Overview

This trial is active, not recruiting.

Conditions nephrotic syndrome, hyperlipidemia
Treatment pravastatin
Phase phase 1
Sponsor University of North Carolina, Chapel Hill
Collaborator National Institute of Diabetes and Digestive and Kidney Diseases (NIDDK)
Start date May 2012
End date December 2016
Trial size 10 participants
Trial identifier NCT01845428, 12-0789, U54DK083912

Summary

The purpose of this research study is to learn if using statin in patients with nephrotic syndrome could lower the risk of blood clots. Nephrotic syndrome is a collection of signs and symptoms that occur when the glomeruli -the tiny filters that work in the kidney- leak protein in the urine.

One of the symptoms associated with nephrotic syndrome is hyperlipidemia: too much bad cholesterol (LDL). This bad cholesterol could be linked to the increased risk of blood clots in patients with nephrotic syndrome. The study doctors would like to see if taking a statin drug to reduce the amount of bad cholesterol could reduce the risk of blood clots.

United States No locations recruiting
Other Countries No locations recruiting

Study Design

Endpoint classification efficacy study
Intervention model single group assignment
Masking open label
Primary purpose prevention
Arm
(Other)
All participants will receive pravastatin 20mg daily
pravastatin parachol
After collecting baseline plasma samples, participants will receive pravastatin 20mg daily. After 6 weeks, we will collect samples and safety data. Subsequent statin therapy will be at the discretion of the treating physician.

Primary Outcomes

Measure
Changes in Microparticle tissue factor (MP-TF) activity
time frame: tested at baseline and week 6

Secondary Outcomes

Measure
Changes in plasma coagulation activation
time frame: baseline and week6

Eligibility Criteria

Male or female participants from 18 years up to 70 years old.

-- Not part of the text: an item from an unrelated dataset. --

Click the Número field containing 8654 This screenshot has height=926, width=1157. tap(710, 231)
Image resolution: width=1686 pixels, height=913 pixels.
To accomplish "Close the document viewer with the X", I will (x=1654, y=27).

Inclusion Criteria:• Prevalent or incident patients of either sex, ages 18-70, with Membranous Nephropathy (MN) , Focal Segmental GlomeruloSclerosis (FSGS), or Minimal Change Disease (MCD). - Proteinuria ≥ 3.0 g/day by 24hr urine collection or urine protein/creatinine ratio ≥ 2. - Hyperlipidemia as defined by fasting or direct LDL ≥ 150 mg/dl. - Exclusion Criteria:Inability or unwillingness to comply with the study protocol and follow-up visits. Patients unable to provide written consent will be excluded.

Additional Information

Official title Assessment of the Efficacy of Lipid-lowering Agents to Limit Lipid Oxidation and Activation of the Clotting System in Patients With the Nephrotic Syndrome: a Pilot Study.
Principal investigator Vimal Derebail, MD
Description Venous thromboembolic (VTE) events are common in the nephrotic syndrome (NS) occurring in up to 30% of patients when systematically screened. The investigator proposes to explore a novel mechanism for the increased clot formation in NS. To date, the only consistently identified underlying risk factor for VTEs is severe hypoalbuminemia related to the NS. The underlying pathophysiology related to VTE in NS remains poorly understood and has previously been ascribed to dysregulation of pro- and anticoagulant clotting factors due to urinary protein losses and reflected by the low serum albumin. However, the direct evidence for this mechanism is inconsistent and relatively poor. Another feature of NS is that of severe hyperlipidemia which also correlates with hypoalbuminemia. In other severely hyperlipidemic states (e.g. Familial Hypercholesterolemia), the level of oxidized low-density lipoprotein (oxLDL) is markedly elevated. Forms of oxidized LDL interact with monocytes and macrophages leading to expression of Tissue Factor (TF), a procoagulant molecule. Furthermore, monocytes and macrophages activated in this fashion also release microparticles, small cell-membrane derived vesicles, that also express TF and participate in initiating intravascular clot formation. the investigator hypothesizes that the hyperlipidemia of the nephrotic syndrome leads to elevations in oxidized LDL and in turn, elevations in microparticle Tissue Factor (MP-TF) and its activity. The investigator also hypothesizes that serum albumin levels will inversely correlate with hyperlipidemia as well as oxLDL levels and MP-TF activity. Here, the investigator will study the effect of treatment with HMGCoA reductase inhibitors (statins) on ox LDL and MP-TF activity patients with NS.
Trial information was received from ClinicalTrials.gov and was last updated in July 2016.
Information provided to ClinicalTrials.gov by University of North Carolina, Chapel Hill.